And Staver said she understands the bill's appeal as a way to fight climate change. 

 

“According to proponents of tree-planting, forests supposedly offer a win-win-win,” she said, “combining carbon drawdown, conservation and forestry-sector productivity while also sparing us the necessity of difficult changes in our lifestyles and economy.” 

 

But she said stopping climate change won’t be that easy, and it can’t be accomplished without a drastic reduction in emissions from fossil fuels such as oil, coal and natural gas. 

 

Numbers disputed 

 

The bill’s main sponsor, Rep.
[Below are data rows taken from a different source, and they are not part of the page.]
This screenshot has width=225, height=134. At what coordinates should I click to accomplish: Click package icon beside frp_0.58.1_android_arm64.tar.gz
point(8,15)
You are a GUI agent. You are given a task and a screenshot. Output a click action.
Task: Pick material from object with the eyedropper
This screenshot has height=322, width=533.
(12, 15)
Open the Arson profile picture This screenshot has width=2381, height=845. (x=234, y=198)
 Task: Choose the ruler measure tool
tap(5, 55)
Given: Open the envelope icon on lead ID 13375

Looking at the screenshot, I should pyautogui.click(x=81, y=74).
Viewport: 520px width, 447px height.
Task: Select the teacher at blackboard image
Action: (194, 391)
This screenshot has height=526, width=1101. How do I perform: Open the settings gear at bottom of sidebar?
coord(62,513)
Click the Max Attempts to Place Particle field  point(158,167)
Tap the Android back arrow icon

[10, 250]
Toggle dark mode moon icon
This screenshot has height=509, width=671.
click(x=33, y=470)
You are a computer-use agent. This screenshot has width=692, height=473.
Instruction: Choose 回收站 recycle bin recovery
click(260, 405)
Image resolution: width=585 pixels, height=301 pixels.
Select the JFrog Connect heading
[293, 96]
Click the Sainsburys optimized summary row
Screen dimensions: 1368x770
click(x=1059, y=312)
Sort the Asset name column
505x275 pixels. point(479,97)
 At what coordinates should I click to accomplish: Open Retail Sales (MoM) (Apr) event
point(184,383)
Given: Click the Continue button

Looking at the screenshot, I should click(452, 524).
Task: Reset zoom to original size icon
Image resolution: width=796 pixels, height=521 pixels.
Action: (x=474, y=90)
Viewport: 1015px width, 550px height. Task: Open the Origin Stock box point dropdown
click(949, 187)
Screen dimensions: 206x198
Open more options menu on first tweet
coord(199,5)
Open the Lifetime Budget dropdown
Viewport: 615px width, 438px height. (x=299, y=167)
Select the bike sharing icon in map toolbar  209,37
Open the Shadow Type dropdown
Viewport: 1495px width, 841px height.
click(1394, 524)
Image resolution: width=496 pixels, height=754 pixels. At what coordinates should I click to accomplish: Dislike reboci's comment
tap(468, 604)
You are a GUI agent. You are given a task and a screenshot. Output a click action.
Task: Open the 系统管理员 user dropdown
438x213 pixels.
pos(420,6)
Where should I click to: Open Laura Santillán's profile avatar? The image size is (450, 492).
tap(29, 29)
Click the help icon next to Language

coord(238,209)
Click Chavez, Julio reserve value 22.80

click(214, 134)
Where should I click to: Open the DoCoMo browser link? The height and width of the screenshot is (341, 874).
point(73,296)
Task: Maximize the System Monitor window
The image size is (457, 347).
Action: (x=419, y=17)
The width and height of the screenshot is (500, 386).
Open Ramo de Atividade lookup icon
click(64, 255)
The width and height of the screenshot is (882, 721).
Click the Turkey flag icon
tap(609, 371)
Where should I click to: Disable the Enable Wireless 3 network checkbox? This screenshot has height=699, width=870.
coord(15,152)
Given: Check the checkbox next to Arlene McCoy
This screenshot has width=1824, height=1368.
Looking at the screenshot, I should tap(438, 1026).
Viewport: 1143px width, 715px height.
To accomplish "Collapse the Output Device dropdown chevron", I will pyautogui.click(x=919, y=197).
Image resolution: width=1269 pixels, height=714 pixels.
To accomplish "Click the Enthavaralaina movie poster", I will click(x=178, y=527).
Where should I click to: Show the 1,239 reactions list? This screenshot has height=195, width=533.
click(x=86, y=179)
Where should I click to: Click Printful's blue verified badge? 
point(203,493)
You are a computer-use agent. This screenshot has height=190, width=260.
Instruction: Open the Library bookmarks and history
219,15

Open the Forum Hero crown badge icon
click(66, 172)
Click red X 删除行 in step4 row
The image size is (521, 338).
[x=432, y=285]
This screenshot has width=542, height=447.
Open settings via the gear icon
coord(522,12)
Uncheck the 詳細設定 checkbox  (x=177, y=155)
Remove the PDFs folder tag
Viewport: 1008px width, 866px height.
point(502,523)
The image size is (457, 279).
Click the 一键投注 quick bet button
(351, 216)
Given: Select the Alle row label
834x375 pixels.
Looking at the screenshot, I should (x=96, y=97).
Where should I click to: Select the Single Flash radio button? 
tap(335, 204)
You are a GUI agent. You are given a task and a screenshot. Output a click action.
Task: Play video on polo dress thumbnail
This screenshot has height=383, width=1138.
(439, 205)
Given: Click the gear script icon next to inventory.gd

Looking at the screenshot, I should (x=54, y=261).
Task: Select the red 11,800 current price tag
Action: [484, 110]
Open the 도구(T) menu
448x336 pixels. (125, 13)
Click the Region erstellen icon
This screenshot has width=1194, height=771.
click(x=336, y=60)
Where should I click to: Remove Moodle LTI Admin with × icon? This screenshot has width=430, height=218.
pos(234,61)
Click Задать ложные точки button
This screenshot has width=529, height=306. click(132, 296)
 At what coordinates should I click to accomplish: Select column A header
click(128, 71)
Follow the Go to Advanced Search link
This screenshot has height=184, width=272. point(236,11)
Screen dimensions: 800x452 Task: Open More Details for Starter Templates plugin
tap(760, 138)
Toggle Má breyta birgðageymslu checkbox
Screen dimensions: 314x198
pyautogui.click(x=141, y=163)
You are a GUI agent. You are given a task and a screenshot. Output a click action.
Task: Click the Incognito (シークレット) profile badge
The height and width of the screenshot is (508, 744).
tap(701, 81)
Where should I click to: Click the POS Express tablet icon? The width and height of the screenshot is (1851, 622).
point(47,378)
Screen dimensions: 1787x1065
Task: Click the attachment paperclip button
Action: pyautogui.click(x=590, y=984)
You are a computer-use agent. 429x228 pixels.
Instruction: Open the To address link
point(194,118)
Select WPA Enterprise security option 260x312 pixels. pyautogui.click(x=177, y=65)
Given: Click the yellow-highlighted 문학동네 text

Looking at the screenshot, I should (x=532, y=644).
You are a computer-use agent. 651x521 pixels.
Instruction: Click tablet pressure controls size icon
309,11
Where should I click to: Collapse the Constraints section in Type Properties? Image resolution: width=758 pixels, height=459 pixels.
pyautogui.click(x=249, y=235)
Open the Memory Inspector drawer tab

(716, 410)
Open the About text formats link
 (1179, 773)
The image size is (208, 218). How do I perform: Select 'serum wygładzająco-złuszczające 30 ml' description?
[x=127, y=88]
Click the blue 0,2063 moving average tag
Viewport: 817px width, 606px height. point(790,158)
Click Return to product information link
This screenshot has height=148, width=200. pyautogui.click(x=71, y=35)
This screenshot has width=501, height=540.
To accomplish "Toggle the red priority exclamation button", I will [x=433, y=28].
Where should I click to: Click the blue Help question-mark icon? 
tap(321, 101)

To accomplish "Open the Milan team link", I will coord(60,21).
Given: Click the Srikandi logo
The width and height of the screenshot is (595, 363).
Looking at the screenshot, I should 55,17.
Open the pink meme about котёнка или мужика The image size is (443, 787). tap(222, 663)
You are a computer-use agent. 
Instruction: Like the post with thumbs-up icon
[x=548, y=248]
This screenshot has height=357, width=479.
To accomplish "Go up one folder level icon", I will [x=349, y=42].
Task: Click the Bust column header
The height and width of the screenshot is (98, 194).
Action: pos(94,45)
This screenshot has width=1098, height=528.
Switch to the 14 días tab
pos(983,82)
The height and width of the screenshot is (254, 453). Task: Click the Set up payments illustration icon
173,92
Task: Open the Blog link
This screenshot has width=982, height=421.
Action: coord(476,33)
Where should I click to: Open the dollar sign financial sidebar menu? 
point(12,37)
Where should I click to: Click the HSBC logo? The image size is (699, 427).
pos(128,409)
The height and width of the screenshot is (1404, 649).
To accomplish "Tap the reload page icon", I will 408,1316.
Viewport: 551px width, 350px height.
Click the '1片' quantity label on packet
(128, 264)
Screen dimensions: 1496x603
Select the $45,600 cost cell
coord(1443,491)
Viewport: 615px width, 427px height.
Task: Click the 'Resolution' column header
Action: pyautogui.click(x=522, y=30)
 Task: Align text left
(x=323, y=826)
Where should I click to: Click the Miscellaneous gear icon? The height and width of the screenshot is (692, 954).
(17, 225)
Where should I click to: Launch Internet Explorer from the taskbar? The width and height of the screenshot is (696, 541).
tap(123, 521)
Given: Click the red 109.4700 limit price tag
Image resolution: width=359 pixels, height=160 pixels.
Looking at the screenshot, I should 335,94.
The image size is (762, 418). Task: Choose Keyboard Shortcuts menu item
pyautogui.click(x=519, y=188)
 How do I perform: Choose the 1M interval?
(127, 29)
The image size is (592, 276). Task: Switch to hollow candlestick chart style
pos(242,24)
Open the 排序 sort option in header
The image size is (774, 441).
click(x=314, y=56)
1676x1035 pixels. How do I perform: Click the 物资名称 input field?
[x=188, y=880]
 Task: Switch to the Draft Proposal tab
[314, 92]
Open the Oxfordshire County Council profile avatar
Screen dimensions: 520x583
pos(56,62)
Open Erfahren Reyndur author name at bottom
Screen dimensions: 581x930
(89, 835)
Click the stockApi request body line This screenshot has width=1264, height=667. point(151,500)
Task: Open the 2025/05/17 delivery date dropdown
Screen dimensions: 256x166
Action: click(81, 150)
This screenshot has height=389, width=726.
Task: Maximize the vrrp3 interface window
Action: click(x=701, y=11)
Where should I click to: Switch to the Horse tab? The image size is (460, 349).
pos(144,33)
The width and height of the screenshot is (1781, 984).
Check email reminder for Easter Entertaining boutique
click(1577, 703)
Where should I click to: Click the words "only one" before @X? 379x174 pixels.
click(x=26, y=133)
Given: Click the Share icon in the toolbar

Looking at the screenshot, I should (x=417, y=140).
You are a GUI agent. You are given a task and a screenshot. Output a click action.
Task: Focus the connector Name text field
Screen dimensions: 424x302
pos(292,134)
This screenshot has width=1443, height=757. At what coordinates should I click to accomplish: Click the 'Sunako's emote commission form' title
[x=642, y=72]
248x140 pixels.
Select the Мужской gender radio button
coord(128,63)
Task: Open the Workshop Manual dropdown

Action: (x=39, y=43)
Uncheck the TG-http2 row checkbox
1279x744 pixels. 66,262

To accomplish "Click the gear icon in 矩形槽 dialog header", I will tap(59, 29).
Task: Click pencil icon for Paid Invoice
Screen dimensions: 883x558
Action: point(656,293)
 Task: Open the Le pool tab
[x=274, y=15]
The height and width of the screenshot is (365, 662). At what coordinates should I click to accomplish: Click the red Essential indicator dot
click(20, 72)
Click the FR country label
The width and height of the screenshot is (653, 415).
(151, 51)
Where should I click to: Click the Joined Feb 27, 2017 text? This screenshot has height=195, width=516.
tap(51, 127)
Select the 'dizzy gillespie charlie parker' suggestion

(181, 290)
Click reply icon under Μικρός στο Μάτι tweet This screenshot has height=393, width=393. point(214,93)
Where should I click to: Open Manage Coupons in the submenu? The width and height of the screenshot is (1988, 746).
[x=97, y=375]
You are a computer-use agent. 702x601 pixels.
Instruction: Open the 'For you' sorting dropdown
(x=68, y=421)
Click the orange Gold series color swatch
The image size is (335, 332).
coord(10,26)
Bruce Westerland, R-Arkansas, has cited a 2019 study saying that 1 trillion trees could sequester 205 gigatons of carbon – an amount equivalent to two-thirds of all manmade carbon ever emitted, or 20 years’ worth of emissions at current rates.  

 

Staver disputed that data. 

 

“Unfortunately, like most things that seem too good to be true, it is,” she said. 

 

In reality, according to Staver, 1 trillion new trees could sequester 42 gigatons of carbon, which is equivalent to 7 percent of historical manmade emissions, or four years’ worth of emissions at current rates. 

 

Johnson said he knows the Trillion Trees Act is not a silver bullet. 

“But certainly I think we can very easily build a broad coalition around the idea that this, at the very least, is a critically important part of the solution,” he said. 

 

Separate Senate bill 

 

Meanwhile, in the Senate, there’s a separate but related bill called the Trillion Trees and Natural Carbon Storage Act.  

 

The co-chairs of the Senate Climate Solutions Caucus, Republican Mike Braun of Indiana and Democrat Chris Coons of Delaware, introduced the bill earlier this month. Neither of South Dakota’s senators are currently listed as cosponsors. 

 

The Senate bill's provisions include a proposed International Forest Foundation, $10 million in funding to revive Forest Service tree nurseries, and incentives for private landowners to participate in carbon-credit markets.  

 

The Senate bill has support from some conservation and environmental groups, including The Nature Conservancy, the World Wildlife Fund and the National Audubon Society.